More than 3,000 people are expected to take part in the 108th annual New Orleans Athletic Club’s Turkey Day Race on Thanksgiving morning.

Among that number, however, are several dozen runners who have a goal in mind higher than getting in a good workout before gorging on the holiday meal.

They are part of the Turkey Day Alumni Championships — an unofficial competition that has become a tradition within one of the oldest road races in the United States.

Former high school cross country runners populate races throughout the city. But in the Turkey Day Alumni Championships, they wear their old high school racing singlets and compete against one another for school pride as they did years ago.

They score the alumni teams as they would in a high school cross country meet, and the winning squad gets not only bragging rights for the year, but also gets a wooden trophy dubbed “Running Man.”

The “competition” began in 2004, when Brother Martin alums beat Jesuit graduates for the first “title.”

Other top teams throughout the years have been mostly from the Catholic League (Rummel, Holy Cross,) but St. Paul’s on the north shore has long been a force, and Newman grads have fielded competitive teams, among others. There also was a women’s competition in 2010, when Mount Carmel Academy led the scoring.

Brother Martin grad Drew Haro (Class of 2003) has kept extensive records to keep track of the alumni group’s history. The consensus idea is that the Turkey Day Race is a great time to have an alumni competition because many top runners would return home to visit family for Thanksgiving, making the field stronger.

“In the grand scale of things, I don’t know important it is,” Haro said. “But in the blink of an eye, here we are doing this more than 10 years. It started out with a few guys having fun, doing a little trash talk. And people keep coming back. Tradition runs deep in this city and in this race. So it just seems fitting that we can live vicariously through our high school experiences.

“It’s neat, if anything,” Haro said.

St. Paul’s Pat Gavin (Class of 2001) agreed.

“It’s one of my favorite races of the year,” Gavin said. “It’s beautiful weather, and it’s a great way to start Thanksgiving Day. You see some of the best guys from way back when. My favorite part definitely is the alumni competition.”

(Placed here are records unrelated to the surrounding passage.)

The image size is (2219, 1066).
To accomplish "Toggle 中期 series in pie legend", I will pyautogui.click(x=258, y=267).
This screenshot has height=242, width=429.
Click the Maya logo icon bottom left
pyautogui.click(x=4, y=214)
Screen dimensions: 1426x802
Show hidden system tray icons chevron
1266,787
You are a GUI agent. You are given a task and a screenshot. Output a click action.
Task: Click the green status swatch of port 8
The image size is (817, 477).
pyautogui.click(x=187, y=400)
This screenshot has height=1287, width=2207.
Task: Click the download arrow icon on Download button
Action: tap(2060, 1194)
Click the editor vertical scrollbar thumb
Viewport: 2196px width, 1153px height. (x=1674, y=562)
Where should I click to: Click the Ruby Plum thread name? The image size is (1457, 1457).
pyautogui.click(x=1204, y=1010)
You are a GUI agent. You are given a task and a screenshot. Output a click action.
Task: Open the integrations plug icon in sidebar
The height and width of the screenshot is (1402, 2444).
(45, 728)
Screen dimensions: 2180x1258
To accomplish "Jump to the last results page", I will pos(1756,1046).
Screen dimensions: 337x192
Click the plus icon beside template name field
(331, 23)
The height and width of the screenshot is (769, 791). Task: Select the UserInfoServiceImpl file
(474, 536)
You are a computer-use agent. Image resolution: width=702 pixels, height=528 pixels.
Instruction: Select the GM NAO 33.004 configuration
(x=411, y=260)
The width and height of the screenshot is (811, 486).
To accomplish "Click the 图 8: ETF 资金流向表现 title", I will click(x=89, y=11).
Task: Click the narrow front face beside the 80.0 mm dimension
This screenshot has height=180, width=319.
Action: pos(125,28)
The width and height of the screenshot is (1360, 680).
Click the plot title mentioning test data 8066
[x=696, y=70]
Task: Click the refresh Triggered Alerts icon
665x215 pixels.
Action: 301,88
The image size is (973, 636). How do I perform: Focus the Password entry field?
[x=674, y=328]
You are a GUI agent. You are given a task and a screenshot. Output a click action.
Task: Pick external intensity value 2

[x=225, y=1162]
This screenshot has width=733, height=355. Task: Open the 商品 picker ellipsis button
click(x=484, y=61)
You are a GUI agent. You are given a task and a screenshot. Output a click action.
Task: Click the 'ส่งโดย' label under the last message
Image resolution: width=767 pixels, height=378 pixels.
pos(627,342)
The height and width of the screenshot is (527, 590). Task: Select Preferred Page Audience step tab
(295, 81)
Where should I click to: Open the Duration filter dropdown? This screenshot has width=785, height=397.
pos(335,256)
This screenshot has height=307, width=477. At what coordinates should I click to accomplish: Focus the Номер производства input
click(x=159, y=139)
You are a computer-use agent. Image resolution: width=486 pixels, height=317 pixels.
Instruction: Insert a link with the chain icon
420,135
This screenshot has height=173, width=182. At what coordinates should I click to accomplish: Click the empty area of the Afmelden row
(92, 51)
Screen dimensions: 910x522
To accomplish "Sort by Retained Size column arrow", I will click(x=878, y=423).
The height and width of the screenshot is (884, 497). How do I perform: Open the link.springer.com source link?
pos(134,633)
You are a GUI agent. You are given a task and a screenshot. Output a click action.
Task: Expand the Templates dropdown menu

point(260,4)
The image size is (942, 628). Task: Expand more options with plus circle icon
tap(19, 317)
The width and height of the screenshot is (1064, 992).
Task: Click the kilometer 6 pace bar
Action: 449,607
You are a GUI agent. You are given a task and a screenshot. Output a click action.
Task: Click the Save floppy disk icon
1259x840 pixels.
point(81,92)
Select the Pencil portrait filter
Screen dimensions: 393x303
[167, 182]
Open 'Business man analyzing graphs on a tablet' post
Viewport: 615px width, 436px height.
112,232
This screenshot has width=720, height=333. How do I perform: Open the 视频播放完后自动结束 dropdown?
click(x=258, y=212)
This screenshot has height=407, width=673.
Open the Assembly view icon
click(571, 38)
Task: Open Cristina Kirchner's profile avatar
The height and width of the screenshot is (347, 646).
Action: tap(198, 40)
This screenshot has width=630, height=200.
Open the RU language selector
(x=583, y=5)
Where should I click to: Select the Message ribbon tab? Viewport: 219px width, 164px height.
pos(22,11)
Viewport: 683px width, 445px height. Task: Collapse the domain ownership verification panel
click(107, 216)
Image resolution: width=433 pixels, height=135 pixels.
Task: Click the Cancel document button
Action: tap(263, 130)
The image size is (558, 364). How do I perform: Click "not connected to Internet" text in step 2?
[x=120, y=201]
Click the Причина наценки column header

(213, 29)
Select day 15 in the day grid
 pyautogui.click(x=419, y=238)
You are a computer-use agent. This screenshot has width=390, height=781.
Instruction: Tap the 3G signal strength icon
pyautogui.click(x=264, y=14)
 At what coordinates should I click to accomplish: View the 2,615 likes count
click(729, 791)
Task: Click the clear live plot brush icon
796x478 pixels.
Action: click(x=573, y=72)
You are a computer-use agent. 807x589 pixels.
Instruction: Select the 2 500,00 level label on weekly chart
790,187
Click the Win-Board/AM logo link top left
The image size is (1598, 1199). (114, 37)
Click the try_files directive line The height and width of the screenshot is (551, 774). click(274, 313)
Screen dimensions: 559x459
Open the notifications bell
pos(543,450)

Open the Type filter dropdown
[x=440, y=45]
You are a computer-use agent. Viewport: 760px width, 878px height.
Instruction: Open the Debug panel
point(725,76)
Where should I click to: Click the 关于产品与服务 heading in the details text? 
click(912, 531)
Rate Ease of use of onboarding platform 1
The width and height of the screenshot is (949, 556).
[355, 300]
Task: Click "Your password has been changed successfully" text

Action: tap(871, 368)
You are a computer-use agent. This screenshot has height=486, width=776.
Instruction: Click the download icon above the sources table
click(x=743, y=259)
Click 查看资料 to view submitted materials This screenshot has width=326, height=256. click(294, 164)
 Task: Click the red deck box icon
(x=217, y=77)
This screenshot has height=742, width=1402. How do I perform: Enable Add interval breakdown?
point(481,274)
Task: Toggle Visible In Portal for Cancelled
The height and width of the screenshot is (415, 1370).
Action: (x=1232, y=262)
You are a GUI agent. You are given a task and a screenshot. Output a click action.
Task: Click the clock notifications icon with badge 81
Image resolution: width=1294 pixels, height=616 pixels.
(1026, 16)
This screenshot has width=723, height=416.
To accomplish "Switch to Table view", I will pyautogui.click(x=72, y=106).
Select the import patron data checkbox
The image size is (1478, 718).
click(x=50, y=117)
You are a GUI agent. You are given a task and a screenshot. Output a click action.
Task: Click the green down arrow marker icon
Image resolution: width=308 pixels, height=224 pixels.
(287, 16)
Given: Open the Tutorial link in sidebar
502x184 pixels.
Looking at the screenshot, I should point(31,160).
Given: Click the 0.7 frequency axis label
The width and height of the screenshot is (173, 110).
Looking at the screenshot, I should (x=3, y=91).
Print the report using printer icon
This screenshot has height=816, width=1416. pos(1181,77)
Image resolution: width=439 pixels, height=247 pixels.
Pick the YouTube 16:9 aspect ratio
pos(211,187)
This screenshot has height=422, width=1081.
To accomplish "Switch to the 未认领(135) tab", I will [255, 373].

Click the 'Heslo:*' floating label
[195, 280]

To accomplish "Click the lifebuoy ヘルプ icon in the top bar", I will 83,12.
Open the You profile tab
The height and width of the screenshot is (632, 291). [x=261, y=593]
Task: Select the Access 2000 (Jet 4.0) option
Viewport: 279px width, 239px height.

Sean Fitzwilliam (Jesuit, Class of 1996,) said the “element of surprise” is intriguing. The Blue Jays team won the competition in 2014.

“The people who were really good in high school may not be as good now because they don’t run as much,” he said. “And some people who were just OK may be very good now because they run a lot. You never know who’s going to show up. It depends on who’s in town and who’s in shape. You really don’t know who’s on your team until you show up that morning.”

Fitzwilliam offered an interesting take on an interesting competition.

“This is fun because it is competitive,” he said. “It’s not just another race. Most of us run against one another all the time. But this one is special because of what it represents — running for your school. I’ll definitely have my Jesuit singlet on.”

Brendan Minihan Jr. (Newman, Class of 1993) said though the alumni competition is “unofficial,” it really isn’t for most who take part.

“It is always intense and heated,” he said.

The official event, the NOAC Turkey Day Race, is hosted by the New Orleans Track Club and it benefits Spina Bifida of Greater New Orleans. The 5-mile run/walk will start outside Tad Gormley Stadium in City Park at 8:30 a.m. It ends inside the stadium named for the man who began the Turkey Day Race 108 years ago.

There will be food, snacks, and drinks for all who register. The event is known for its many runners and walkers who don colorful costumes. The Turkey Day Race is one of the largest events the NOTC stages. A ½-mile race for children also will be held.